What to produce >>
The response has to reproduce all entries exactly while excluding their pictures.

--- Given data ---

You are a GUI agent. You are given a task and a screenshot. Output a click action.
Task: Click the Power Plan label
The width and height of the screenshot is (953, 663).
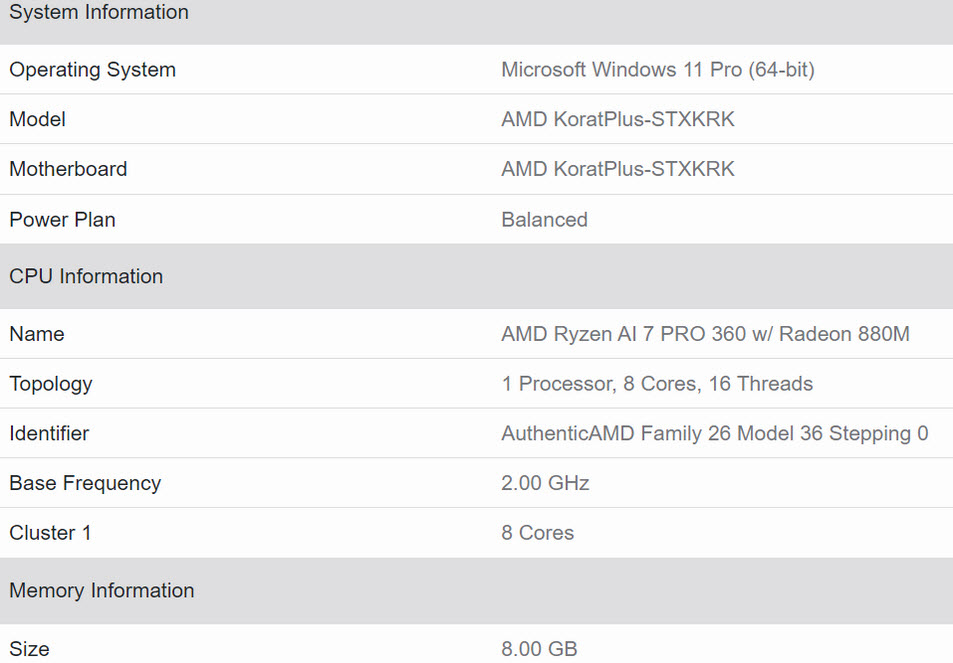62,220
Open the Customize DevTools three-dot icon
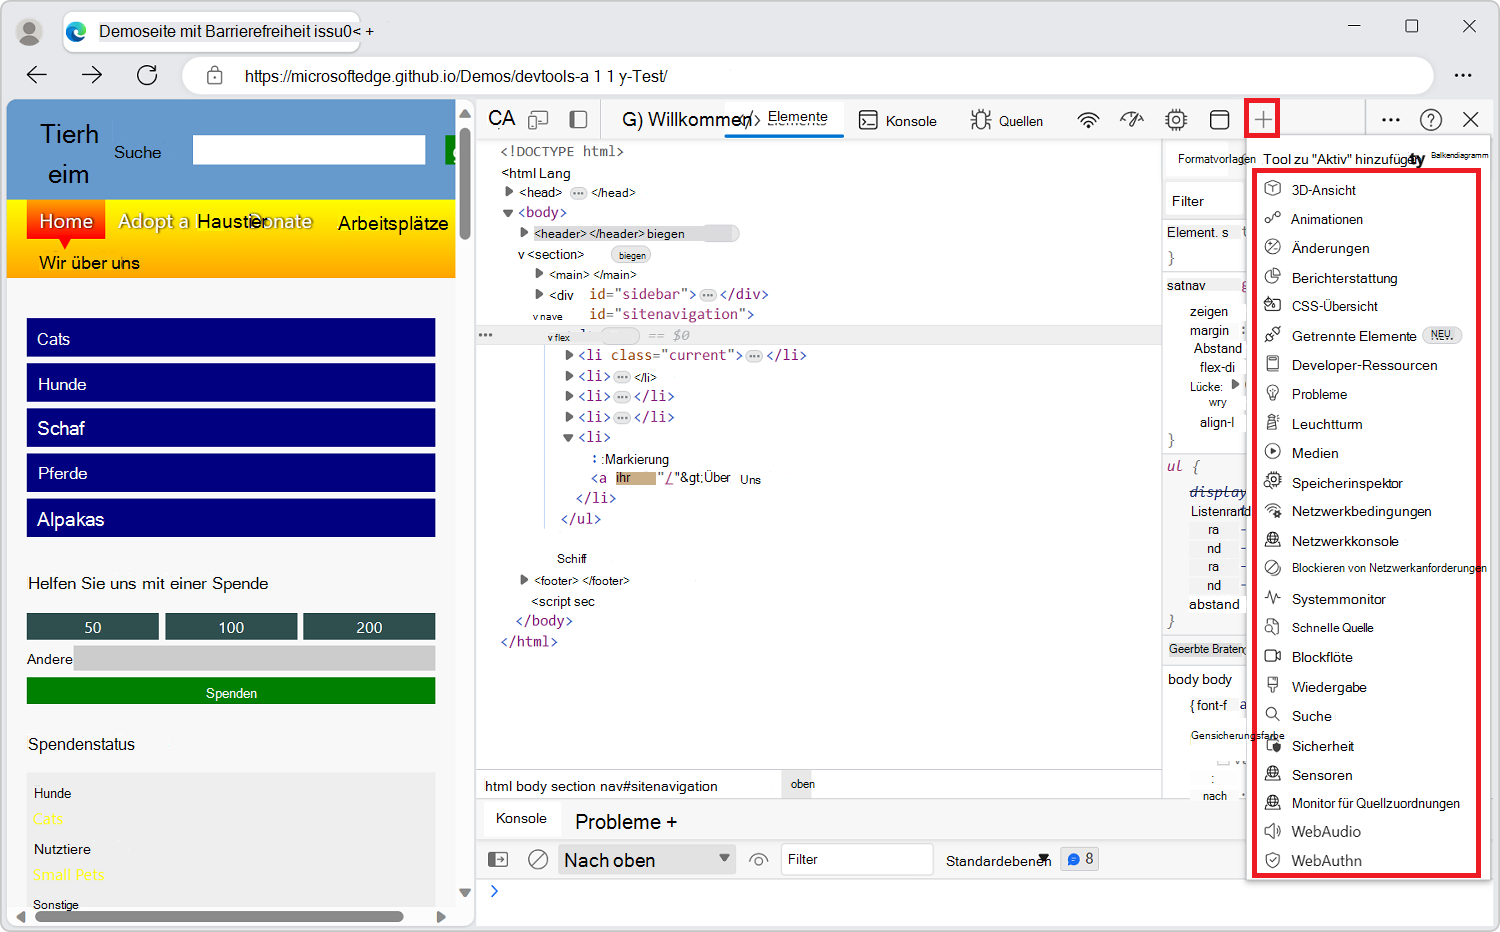 [x=1390, y=119]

---

Answer for the task >>
You are a GUI agent. You are given a task and a screenshot. Output a click action.
Task: Click the Power Plan label
The width and height of the screenshot is (953, 663).
62,220
Open the Customize DevTools three-dot icon
 [x=1390, y=119]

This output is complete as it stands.